Task requirements:
1. In the abstract on fraction multiplication, which software assisted the thematic analysis of the data?
2. Can you put this sentence from the abstract on fraction multiplication into Spanish: "Hermeneutics phenomenology was used as the research design."

Passage given:
....................

Understanding Learning Barriers in Fractional Multiplication: An Investigation Using Hermeneutics Phenomenology

I Ketut Sukarma¹, Muhamad Galang Isnawan², Naif Mastoor Alsulami³

¹Universitas Pendidikan Mandalika, Mataram, Indonesia

²Universitas Nahdlatul Wathan Mataram, Mataram, Indonesia

³University of Jeddah, Jeddah, Saudi Arabia

ABSTRACT: The multiplication of fractions was considered an easy operation, but it posed a challenge for students. The lack of previous research on this topic, especially at the tertiary level, made it an intriguing subject for investigation. This study aimed to explore the factors contributing to these difficulties and the types of learning barriers students faced. Hermeneutics phenomenology was used as the research design. Fifteen participants, aged between 18 and 25, consisting of 7 boys and 8 girls, were selected for this study. Nine students had a background in natural sciences during high school, while six were from social studies majors. The researcher served as the main instrument, employing a fraction multiplication test with two questions developed by NCTM. Additionally, a semi-structured interview guide was used as an additional instrument. The data obtained were analyzed using NVivo-12-assisted thematic analysis for a simplified coding process. The study findings indicated that students encountered more learning difficulties when dealing with non-routine fraction multiplication problems. For routine problems, the learning obstacles were primarily ontogenic and psychological in nature (carelessness). However, when dealing with non-routine problems, students faced epistemological barriers due to their limited experience with word problems. Moreover, they encountered conceptual obstacles (inability to equivalence and convert fractions to decimal form) and psychological hurdles (doubt) during the learning process.

....................

Source material:
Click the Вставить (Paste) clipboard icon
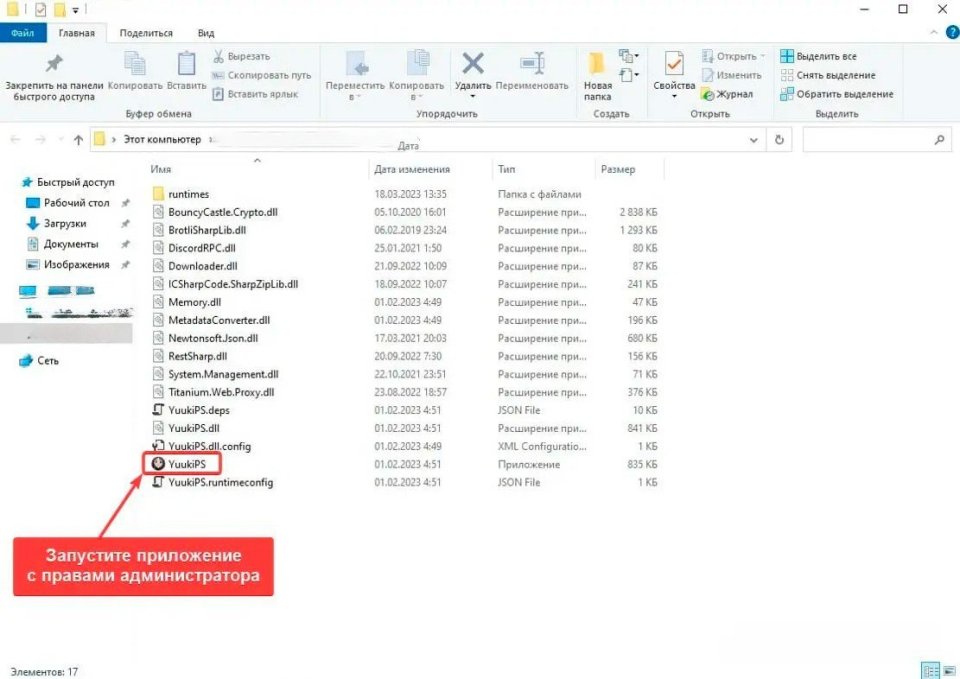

....................

Expected answers:
1. NVivo-12

2. Se utilizó la fenomenología hermenéutica como diseño de investigación.